Beyoncé released her nearly three-hour “Renaissance” movie through AMC Theaters in similar fashion as the “ Taylor Swift: The Eras Tour ” film, which opened with a record-breaking $97 million domestically for a concert film last month. But unlike Swift, whose project primarily focused on her onstage performances, Beyoncé offers more insight into her personal life.

“I'm really excited for everyone to see the process,” she says in the film.

With “Renaissance,” Beyoncé displays more of her human side like in her 2019 Netflix film “Homecoming,” which delved into the singer headlining the Coachella Valley Music and Arts Festival. This time, she goes a step further into her story as arguably music's hardest-working performer, who attempts to juggle being a mother of three while she maintains her mental and physical fortitude during her tour.

Beyoncé expressed frustration with challenges to her lofty aspirations for her tour and felt she wasn’t being heard because she’s a Black woman. The tour ultimately grossed around $500 million, according to Billboard. She opens up about having surgery on her knee, which forced her into rehabilitation a month before her first opening show in Stockholm.

Unlike her tour, Beyoncé confesses, she's “not a machine.”

But through her aches and pains, Beyoncé — who is the most decorated Grammy artist in history — showed up and performed at a very high level. It's what she demanded of herself and others who mirrored her mentality to make each show come into fruition.

The film showcases a few big-name performers who accompanied Beyoncé onstage, including Megan Thee Stallion in Houston. During her Los Angeles stint, Kendrick Lamar was a special guest along with Diana Ross, who sang to Beyoncé for her 42nd birthday.

But out of all the celebrity appearances, the one who stole the show was Beyoncé's 11-year-old daughter, Blue Ivy, who made her presence felt as a background dancer. Initially, the singer was opposed to pushing Blue into the limelight of performing in front of tens of thousands.

“She told me she was ready to perform, and I told her no,” Beyoncé says in the film.

She eventually agreed to give her daughter one chance to show her stuff. Her first performance, however, was subjected to heavy criticism on social media. But Blue Ivy used that to train harder. She gained confidence as the tour progressed and gained more standing ovations each time she hit the stage.

Blue Ivy's growth brought joy to Beyoncé and to Mathew Knowles, the proud grandfather who is shown saying, “Now, that's a Knowles!”

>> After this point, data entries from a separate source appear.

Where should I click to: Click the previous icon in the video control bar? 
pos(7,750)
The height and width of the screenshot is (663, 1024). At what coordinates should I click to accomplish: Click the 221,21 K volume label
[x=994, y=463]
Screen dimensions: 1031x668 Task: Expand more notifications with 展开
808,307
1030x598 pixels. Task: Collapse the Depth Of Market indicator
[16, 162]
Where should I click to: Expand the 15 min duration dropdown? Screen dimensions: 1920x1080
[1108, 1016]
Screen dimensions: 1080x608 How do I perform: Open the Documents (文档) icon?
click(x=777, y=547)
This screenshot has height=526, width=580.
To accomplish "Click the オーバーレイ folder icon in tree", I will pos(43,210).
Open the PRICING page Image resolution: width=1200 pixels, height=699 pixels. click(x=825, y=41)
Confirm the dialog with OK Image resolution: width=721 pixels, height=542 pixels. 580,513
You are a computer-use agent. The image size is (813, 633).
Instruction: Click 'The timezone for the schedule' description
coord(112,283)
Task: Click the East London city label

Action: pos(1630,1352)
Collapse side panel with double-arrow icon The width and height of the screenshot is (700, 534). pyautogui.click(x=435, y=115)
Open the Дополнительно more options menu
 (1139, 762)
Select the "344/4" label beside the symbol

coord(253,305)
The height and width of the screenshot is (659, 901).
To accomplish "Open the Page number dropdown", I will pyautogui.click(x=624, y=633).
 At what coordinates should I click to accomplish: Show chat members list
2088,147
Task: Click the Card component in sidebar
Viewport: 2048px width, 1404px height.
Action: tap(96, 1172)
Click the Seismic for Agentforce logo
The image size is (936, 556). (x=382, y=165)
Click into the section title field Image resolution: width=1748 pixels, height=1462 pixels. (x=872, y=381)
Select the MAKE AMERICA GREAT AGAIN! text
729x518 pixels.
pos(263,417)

During a stop in Houston, Beyoncé along with her mother, Tina Knowles, drove around her old Third Ward neighborhood before they stopped by her childhood home. The return to her hometown marked another reunion between Beyoncé and all the members of the girl group Destiny's Child — which included Kelly Rowland, Michelle Williams, LeToya Luckett and LaTavia Roberson, who was once ousted from the group.

Now, it appears there's peace among them. There were no words exchanged on camera except for a collective hug, which Beyoncé called during her narration a “new birth for us. A lot of healing.”

Beyoncé along with her mother shared heartfelt moments of the singer's late uncle Johnny — a Black gay man who introduced her to house music as a child and made her a prom dress. She dedicated the “Renaissance” album to him.

The film squeezes in Beyoncé's appreciation for her devoted Beyhive fanbase who are often shown in the audience in various cities. During her shows, she expresses her gratitude for them, calling them “beautiful faces.”

Despite the presence of jams like “Alien Superstar,” “Church Girl” and “Cuff It,” not every song performed on tour made the cut for the film.

And that's just fine. “Renaissance” is more about getting a glimpse into Beyoncé's life — even for just a little bit.

“Renaissance: A Film by Beyoncé,” an AMC release, is not rated. Running time: 168 minutes. Four stars out of four.